Impact of the v/v 55 polymorphism of the uncoupling protein 2 gene on 24‐h energy expenditure and substrate oxidation (original) (raw)
OBJECTIVE: The gene that codes for a novel uncoupling protein, UCP2, has been linked to obesity in animal models. Markers encompassing the UCP2 locus have been linked to energy expenditure in humans. We studied the role of a common amino acid substitution, replacing an alanine (A) with a valine (V) at codon 55, of the coding region of the UCP2 gene for 24‐h energy expenditure and respiratory quotient (RQ) in healthy subjects
**METHODS:**24‐h energy expenditure and RQ were measured in calorimeters in 60 healthy subjects. The UCP2 polymorphism was determined by restriction fragment length polymorphism-generating polymerase chain reaction.
RESULTS: Age, gender and body fat were not different between groups, the number of subjects in each groups was A/A: 35% (n=21), A/V: 48% (n=29), and V/V: 17% (n=10).
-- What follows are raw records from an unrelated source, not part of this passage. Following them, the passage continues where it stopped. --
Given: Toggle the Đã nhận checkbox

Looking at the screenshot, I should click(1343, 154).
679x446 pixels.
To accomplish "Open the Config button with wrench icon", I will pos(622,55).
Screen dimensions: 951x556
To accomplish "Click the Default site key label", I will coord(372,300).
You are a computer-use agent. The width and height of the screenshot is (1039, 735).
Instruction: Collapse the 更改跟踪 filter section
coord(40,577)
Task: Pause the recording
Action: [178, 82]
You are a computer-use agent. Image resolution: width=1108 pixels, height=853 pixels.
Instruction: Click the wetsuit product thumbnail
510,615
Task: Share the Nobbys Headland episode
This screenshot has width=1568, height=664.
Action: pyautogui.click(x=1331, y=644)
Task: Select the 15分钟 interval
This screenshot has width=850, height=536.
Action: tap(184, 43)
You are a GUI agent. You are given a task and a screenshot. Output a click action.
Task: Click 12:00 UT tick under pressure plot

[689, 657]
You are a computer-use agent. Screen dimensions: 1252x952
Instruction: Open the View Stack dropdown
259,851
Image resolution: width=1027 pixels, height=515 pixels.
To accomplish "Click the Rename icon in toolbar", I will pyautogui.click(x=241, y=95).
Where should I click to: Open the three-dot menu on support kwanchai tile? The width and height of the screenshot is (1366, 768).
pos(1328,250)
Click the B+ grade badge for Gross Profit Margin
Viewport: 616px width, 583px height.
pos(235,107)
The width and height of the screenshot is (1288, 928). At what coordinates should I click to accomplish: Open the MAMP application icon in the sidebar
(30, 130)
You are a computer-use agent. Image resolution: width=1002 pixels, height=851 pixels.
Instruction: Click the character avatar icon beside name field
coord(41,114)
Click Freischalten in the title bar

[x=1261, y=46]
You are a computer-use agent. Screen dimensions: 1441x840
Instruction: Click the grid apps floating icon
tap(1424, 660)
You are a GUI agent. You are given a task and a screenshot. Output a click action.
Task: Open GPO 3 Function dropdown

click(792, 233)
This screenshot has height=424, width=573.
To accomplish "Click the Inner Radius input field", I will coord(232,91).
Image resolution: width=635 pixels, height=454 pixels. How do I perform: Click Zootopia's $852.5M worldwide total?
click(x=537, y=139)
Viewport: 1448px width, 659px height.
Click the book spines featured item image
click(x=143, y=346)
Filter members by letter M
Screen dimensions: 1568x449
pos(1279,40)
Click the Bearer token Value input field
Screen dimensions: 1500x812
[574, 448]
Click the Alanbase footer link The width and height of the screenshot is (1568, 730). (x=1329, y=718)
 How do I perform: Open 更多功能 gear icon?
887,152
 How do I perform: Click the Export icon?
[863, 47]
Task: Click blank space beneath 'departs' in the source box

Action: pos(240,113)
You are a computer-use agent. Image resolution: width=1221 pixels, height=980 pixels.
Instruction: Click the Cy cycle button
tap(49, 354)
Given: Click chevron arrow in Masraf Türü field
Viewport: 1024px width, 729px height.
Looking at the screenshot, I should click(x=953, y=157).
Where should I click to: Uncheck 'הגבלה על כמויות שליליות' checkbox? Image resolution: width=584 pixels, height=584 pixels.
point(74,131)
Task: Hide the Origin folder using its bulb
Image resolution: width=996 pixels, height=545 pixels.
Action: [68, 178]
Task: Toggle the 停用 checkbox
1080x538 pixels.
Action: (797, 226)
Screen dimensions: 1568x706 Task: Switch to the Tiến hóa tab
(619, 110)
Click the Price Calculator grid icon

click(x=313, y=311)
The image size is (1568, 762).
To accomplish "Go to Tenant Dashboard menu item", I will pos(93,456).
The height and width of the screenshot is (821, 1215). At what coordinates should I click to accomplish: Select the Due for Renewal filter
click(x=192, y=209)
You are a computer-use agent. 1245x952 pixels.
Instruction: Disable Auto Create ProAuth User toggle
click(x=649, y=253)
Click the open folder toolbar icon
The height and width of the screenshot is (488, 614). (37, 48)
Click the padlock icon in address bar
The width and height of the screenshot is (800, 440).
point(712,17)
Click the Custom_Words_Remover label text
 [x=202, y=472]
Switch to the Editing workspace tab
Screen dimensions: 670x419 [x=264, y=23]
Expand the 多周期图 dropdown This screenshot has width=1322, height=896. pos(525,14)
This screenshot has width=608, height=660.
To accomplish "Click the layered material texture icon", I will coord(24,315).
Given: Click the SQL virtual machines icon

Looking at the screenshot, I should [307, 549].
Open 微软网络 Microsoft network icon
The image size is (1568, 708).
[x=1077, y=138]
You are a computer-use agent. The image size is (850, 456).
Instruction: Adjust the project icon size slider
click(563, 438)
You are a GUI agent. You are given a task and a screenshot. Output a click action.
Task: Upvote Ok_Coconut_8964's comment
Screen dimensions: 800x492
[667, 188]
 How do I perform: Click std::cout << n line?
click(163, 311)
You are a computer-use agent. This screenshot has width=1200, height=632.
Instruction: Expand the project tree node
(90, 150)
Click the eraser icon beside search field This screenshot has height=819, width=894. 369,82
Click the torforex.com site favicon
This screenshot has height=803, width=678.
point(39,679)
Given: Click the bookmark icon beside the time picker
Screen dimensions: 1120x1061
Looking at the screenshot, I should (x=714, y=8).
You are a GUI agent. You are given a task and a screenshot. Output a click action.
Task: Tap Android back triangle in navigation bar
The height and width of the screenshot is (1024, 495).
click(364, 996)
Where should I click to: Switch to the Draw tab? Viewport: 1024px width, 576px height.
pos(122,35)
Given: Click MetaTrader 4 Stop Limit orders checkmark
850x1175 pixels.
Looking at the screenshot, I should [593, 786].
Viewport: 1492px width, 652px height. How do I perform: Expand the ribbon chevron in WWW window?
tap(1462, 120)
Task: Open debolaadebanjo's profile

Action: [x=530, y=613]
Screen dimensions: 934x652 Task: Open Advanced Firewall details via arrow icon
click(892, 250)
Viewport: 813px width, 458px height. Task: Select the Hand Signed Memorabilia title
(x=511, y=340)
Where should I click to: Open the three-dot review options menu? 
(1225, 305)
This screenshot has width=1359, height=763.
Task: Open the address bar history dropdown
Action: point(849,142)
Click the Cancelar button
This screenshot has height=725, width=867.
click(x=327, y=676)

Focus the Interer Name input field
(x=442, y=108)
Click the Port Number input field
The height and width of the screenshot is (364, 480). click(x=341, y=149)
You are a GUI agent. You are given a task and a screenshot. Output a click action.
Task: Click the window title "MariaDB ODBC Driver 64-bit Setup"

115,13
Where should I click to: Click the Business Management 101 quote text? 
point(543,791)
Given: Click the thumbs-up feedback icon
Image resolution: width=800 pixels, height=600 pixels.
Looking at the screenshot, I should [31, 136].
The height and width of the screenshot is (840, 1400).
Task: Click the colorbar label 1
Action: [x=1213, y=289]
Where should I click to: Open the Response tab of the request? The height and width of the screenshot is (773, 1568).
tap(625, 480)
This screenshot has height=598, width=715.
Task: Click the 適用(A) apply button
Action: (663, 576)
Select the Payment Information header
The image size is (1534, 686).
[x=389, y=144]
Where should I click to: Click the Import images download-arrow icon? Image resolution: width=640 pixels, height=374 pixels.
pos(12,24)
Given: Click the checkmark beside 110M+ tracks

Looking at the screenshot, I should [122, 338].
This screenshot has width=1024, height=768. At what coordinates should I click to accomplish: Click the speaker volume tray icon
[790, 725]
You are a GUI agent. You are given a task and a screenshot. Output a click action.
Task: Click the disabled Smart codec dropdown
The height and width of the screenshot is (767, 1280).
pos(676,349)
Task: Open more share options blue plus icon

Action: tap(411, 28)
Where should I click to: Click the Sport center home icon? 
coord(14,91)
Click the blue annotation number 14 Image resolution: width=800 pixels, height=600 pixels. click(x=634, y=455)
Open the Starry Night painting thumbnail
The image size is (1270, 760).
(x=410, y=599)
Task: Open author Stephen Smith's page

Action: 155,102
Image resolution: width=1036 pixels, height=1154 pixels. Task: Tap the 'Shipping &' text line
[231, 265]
Twenty‐four‐hour energy expenditure, adjusted for fat-free mass, fat mass, and spontaneous physical activity, was 311 kJ/d lower (95% confidence interval: 24–598 kJ/d, P=0.03) in the V/V homozygotes than in the A/A and A/V genotypes. The V/V had ∼20% higher 24‐h spontaneous physical activity, particularly higher at night (P<0.005). Energy expenditure due to higher spontaneous physical activity counteracted the V/V group’s lower 24‐h resting energy expenditure for a given body size and composition. 24‐h RQ adjusted for energy balance, age, sex and spontaneous physical activity, was higher in the V/V homozygotes than in the AA and A /V groups (P<0.05).
**CONCLUSIONS:**Subjects with the V/V genotype of the UCP2 gene exhibit an enhanced metabolic efficiency and lower fat oxidation than the A/A and A/V genotypes.